(Saved entries)

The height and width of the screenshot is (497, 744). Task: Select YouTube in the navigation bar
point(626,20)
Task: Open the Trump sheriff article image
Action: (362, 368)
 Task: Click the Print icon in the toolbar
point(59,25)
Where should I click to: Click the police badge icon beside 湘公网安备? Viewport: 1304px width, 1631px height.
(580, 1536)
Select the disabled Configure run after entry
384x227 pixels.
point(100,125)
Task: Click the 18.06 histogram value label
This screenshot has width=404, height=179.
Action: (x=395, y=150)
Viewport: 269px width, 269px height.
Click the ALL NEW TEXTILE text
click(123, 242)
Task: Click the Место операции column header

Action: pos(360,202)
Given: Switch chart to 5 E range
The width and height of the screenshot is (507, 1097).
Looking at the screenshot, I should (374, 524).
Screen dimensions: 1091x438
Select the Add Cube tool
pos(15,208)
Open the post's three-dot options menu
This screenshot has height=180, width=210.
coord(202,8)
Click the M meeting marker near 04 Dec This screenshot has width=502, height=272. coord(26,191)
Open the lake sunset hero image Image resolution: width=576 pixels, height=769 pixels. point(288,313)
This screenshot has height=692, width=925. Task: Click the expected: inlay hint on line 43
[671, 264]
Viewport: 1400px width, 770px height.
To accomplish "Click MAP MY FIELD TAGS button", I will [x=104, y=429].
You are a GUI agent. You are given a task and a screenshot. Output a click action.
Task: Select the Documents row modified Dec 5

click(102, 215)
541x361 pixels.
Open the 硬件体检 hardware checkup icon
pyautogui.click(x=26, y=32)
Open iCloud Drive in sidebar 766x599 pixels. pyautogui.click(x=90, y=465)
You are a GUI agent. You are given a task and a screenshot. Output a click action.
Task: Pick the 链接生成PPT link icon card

__PROBLEM REQUIREMENTS__: Letter for letter, copy all of the entries above.

__TASK OUTPUT__:
The height and width of the screenshot is (497, 744). Task: Select YouTube in the navigation bar
point(626,20)
Task: Open the Trump sheriff article image
Action: (362, 368)
 Task: Click the Print icon in the toolbar
point(59,25)
Where should I click to: Click the police badge icon beside 湘公网安备? Viewport: 1304px width, 1631px height.
(580, 1536)
Select the disabled Configure run after entry
384x227 pixels.
point(100,125)
Task: Click the 18.06 histogram value label
This screenshot has width=404, height=179.
Action: (x=395, y=150)
Viewport: 269px width, 269px height.
Click the ALL NEW TEXTILE text
click(123, 242)
Task: Click the Место операции column header

Action: pos(360,202)
Given: Switch chart to 5 E range
The width and height of the screenshot is (507, 1097).
Looking at the screenshot, I should (374, 524).
Screen dimensions: 1091x438
Select the Add Cube tool
pos(15,208)
Open the post's three-dot options menu
This screenshot has height=180, width=210.
coord(202,8)
Click the M meeting marker near 04 Dec This screenshot has width=502, height=272. coord(26,191)
Open the lake sunset hero image Image resolution: width=576 pixels, height=769 pixels. point(288,313)
This screenshot has height=692, width=925. Task: Click the expected: inlay hint on line 43
[671, 264]
Viewport: 1400px width, 770px height.
To accomplish "Click MAP MY FIELD TAGS button", I will [x=104, y=429].
You are a GUI agent. You are given a task and a screenshot. Output a click action.
Task: Select the Documents row modified Dec 5

click(102, 215)
541x361 pixels.
Open the 硬件体检 hardware checkup icon
pyautogui.click(x=26, y=32)
Open iCloud Drive in sidebar 766x599 pixels. pyautogui.click(x=90, y=465)
You are a GUI agent. You are given a task and a screenshot. Output a click action.
Task: Pick the 链接生成PPT link icon card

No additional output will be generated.